A people always open to everything that is new, with one of the most universalist cultures, Portugal might again, I believe, be the link, the new bridge that is needed between East and West. In order to attain this it would be necessary to prepare people’s minds, in particular those of the new generations. Nowadays the routes are different - they are knowledge of the Oriental civilizations, tourism, interchange of cultures, international trade, confraternization: with the aim of preparing the fruitful dialogue between East and West.

Today, in the East the great dialogist is Japan. Portugal was the first European country to reach Japan, and created there an exceptional situation during a century of association.

Why not take advantage - and without delay - of this capital of historical understanding, to the benefit of Western civilization and of ourselves?

Our difficult entry into the Common Market begins to be disheartening. When we are admitted, what disillusions await us there?

I feel that the way to the advancement of Portugal lies in turning to the country with the most rapid progress, vitality, the widest prospects of development in the coming decades. That country - and this has been recognized by illustrious Americans - is Japan. (Ezra Vogel, Japan as N.º 1, is an example).

Japan can transmit to us the most advanced technologies, both in industry and in agriculture. Our industrial backwardness cannot be corrected if we try to repeat the phase of evolution that have been covered by others. We have to invent a new process - which can enable us to get round the intermediate phases and leap directly to the phase of micro-electronics and computers, which is the beginning of a new Industrial Revolution. Japan is one of the most advanced countries as regards computer systems, and is certainly the country whose common citizens make most use of electronics.
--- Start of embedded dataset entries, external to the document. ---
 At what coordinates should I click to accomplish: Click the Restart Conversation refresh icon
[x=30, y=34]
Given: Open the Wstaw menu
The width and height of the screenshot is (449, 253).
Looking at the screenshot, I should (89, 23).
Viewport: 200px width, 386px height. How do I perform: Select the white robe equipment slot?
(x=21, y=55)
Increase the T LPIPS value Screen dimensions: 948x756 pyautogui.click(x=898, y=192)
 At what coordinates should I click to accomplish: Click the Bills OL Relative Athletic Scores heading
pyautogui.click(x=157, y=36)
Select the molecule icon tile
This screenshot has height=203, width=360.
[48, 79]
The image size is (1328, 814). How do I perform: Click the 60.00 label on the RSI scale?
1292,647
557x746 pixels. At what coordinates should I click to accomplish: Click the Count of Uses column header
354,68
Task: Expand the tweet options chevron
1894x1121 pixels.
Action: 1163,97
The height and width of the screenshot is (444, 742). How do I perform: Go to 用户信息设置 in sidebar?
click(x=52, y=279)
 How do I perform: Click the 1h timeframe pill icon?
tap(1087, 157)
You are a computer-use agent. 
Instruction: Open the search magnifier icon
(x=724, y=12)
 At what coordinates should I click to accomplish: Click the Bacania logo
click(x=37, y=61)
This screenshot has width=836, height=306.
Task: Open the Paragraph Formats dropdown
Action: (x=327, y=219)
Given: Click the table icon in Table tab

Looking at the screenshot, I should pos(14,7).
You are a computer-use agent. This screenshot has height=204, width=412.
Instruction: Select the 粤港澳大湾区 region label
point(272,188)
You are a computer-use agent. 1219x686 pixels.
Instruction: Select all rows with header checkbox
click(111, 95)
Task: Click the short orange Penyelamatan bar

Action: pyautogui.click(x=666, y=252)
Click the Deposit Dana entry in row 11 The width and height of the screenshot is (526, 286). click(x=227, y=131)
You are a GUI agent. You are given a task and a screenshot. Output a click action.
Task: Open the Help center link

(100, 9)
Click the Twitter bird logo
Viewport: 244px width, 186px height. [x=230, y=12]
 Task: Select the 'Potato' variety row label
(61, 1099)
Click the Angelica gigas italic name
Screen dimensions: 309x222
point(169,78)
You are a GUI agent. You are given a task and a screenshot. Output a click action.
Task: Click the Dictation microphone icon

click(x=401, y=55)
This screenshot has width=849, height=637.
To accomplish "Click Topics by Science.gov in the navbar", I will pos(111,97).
A country’s policy in relation to other countries is essentially an interchange of interests. We need to study what we can offer in exchange. We already have in our favour the geographical situation (first European point of passage for ships going up the Atlantic); our future position within the EEC, we have a common past that an able diplomacy, which we have never succeeded in developing, could emphasize.

I put forward this suggestion as briefly as the moment requires; I have developed it in some books; I have brought it to maturity in more than ten years of associating with the Japanese. Another alternative is the United States, but this may lead to undesirable bonds.

Portugal is faced with serious problems, the solution of which calls for hard sacrifices. But it is in adversity and suffering that men of courage strive to see further, and to achieve the highest ambition and the greatest dream. And the man who, notwithstanding his daily trials, is unable to raise a hope that surpasses all suffering, is too little for great designs. When Dom Dinis gave order for the planting of the Leiria Pine Forest, he already saw on the horizon the ships to be that only later generations were to sail.

We saw in this admirable Exhibition the like of which has never been experienced in Portugal - and here I pay homage to the General Commissioner and his collaborators - the steady expansion of Europe and the ascending lines of Portugal’s greatness: we saw how the smallest of the continents spread ideas throughout the earth, caused peoples to progress and nations to increase; we saw how a small country opened up routes that had never before been imagined. It is to be hoped that the younger generations have learned here how through hardship and toil, with imagination and audacity, it was possible to achieve what at the beginning seemed an impossible dream.

Navigating to discover is over. “It is not necessary to live”, men said in those days, “what is necessary is to navigate”. The admirable days are gone when of greater worth than a man’s own life were daring, extreme effort, dreams. Navigating to discover is over.

But, in the life of a people, what still has equal worth is hard work, tenacity, courage, the creative spirit of which this Exhibition is a live example.
And note well: it was when Portugal was smallest in territory that it proved greatest in spirit.